PTSD Awareness Month

PTSD Awareness Day is observed every year on June 27th. PTSD stands for Post-Traumatic Stress Disorder and is a condition that many veterans and non-veterans alike suffer. PTSD can occur when someone experiences or witnesses a traumatic event. This condition wasn’t always understood properly by the medical or military community, and Department of Defense press releases often point to earlier attempts to identify PTSD symptoms in the wake of service in World War 2, Vietnam, and other conflicts.

Post-Traumatic Stress Disorder is a serious, but common condition that can develop after a person has experienced or witnessed a traumatic of terrifying event. It is a lasting consequence of shell shocking ordeals that cause feelings of intense fear, helplessness, or horror. 

Once called "Battle Fatigue Syndrome", doctors first developed this diagnosis in the 1980s as they began to work with war-zone Veterans from Vietnam. At the beginning, PTSD was only considered to affect those who experienced cataclysmic events, such as war, combat, and natural disasters. 

In the present day, much has been studied and learned about PTSD, and it can be caused by several events - regardless of the severity, or how involved a person was with the actual event. Examples of a few of the causes of PTSD include:

  • Sexual or Physical Assault
  • An unexpected death of a loved one
  • An accident
  • War and Combat
  • Natural Disaster
PTSD can affect not only the victims of the traumatic event, but the families or friends of the victim, emergency personnel, rescue workers, or people who even hear about a traumatic event as well. PTSD can develop as early as childhood, and is more common in women rather than men.
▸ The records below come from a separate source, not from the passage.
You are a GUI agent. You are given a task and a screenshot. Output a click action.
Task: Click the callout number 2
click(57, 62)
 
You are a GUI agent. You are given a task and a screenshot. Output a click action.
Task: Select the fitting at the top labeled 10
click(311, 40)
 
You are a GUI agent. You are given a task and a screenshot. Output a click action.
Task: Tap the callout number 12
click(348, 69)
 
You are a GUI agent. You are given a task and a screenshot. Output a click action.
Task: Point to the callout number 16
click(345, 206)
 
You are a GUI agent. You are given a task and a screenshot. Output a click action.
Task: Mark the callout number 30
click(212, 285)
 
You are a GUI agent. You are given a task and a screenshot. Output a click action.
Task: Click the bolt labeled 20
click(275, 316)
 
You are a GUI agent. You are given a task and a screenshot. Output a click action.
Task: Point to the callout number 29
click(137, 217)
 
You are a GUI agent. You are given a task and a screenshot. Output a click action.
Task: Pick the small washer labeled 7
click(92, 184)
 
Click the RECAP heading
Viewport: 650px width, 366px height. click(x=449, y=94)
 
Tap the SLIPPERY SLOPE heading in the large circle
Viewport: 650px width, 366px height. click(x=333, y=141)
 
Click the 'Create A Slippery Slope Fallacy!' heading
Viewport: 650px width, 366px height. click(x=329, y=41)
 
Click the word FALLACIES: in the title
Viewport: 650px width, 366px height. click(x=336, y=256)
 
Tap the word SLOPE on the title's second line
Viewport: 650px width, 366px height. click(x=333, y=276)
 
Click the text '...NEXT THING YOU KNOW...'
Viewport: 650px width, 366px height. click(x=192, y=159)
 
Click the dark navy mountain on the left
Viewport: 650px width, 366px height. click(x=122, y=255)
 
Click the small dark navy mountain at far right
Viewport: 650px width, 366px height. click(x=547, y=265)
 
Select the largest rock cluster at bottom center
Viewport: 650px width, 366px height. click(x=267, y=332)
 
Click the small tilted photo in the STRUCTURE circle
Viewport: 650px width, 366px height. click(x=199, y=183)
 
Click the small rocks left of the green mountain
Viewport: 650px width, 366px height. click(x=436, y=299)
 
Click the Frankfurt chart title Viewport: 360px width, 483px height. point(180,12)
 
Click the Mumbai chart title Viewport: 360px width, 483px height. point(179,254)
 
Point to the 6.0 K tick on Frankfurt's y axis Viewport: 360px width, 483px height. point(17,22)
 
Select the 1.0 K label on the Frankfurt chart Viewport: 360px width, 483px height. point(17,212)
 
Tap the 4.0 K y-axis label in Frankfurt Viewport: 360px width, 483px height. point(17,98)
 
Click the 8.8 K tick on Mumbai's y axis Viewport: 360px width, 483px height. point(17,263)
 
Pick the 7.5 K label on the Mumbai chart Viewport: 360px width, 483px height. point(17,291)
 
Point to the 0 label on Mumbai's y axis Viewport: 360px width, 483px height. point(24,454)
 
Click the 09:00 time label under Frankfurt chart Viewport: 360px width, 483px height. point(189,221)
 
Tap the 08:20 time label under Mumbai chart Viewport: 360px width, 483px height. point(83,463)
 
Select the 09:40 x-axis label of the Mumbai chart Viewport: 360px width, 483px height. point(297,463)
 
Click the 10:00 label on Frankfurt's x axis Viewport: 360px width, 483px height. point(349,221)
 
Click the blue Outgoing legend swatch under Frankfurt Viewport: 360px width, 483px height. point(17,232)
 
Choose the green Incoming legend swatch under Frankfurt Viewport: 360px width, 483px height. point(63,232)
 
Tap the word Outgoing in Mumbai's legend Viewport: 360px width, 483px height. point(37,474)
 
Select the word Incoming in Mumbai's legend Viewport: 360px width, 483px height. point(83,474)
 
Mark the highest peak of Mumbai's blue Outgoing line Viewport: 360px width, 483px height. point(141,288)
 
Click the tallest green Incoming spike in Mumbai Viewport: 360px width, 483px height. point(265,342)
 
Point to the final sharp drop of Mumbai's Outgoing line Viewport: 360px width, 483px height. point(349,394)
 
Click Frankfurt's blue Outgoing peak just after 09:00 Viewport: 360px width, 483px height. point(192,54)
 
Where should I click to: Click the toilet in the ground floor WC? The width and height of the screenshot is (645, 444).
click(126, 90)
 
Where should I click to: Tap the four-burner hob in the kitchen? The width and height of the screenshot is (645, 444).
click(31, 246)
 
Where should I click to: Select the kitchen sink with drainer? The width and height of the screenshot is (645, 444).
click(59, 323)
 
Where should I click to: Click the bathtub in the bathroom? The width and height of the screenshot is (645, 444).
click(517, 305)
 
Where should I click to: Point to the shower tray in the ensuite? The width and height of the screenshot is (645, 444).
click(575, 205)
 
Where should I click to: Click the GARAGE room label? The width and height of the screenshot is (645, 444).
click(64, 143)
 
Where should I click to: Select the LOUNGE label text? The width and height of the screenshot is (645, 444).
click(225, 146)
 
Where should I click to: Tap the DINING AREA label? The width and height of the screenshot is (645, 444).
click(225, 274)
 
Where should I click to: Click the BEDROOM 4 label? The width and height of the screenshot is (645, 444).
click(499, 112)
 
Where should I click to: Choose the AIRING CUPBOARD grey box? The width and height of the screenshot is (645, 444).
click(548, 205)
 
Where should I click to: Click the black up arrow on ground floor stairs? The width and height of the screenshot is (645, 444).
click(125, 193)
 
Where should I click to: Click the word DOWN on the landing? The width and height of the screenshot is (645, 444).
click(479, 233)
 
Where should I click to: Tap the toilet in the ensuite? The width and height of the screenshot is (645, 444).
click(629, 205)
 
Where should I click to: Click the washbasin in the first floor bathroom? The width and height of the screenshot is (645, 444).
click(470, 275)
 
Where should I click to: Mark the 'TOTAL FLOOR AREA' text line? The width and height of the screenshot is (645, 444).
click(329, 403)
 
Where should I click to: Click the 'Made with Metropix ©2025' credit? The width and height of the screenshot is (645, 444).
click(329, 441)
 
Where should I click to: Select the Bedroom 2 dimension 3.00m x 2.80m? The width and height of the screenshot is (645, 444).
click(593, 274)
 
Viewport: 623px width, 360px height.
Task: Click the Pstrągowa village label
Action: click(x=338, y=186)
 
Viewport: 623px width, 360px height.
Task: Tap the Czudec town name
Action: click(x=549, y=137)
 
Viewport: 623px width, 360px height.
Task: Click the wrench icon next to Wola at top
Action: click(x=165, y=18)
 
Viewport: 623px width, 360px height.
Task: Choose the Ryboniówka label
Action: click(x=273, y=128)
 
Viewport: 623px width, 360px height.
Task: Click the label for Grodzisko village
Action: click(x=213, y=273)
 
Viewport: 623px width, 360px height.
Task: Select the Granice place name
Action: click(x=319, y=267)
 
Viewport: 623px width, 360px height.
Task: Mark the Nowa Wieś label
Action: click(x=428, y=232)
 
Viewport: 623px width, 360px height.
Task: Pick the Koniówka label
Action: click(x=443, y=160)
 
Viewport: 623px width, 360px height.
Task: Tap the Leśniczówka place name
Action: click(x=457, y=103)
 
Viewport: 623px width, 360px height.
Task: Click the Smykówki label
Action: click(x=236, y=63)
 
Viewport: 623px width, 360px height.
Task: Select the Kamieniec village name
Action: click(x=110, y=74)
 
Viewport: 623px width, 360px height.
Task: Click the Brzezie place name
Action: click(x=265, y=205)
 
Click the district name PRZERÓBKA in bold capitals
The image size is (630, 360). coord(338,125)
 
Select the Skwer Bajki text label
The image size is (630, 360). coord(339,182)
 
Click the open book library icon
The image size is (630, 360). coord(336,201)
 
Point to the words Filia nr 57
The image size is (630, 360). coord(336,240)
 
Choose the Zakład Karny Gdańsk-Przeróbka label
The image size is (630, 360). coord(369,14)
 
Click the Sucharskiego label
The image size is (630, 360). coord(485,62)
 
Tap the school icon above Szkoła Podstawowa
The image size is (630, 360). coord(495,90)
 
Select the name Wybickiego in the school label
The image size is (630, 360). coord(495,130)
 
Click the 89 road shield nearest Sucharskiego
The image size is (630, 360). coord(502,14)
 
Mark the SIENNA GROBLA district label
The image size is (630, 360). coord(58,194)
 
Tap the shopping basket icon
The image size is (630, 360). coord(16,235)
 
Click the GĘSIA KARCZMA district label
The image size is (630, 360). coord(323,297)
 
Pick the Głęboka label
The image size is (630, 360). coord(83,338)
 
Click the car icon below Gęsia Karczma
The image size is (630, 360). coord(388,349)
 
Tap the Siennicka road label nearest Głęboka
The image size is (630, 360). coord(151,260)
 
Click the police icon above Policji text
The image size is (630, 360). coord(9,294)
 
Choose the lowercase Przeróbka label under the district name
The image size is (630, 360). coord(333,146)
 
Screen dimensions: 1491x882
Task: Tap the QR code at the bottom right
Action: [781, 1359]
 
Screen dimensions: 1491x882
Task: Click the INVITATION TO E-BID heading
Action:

Currently, about 3.6% of adult Americans, or approximately 5.2 million people, suffer from PTSD during the course of a year, and an estimated 7.8 million Americans will experience PTSD at some point in their lives.
Most people who experience a traumatic event will often have reactions that include shock, anger, nervousness, anxiety, fear, and guilt. These reactions are expected and common, and for most people, they dissipate over time. For a person struggling with PTSD, these feelings continue, increase, and become so severe that they prevent the person from living, or resuming a normal lifestyle.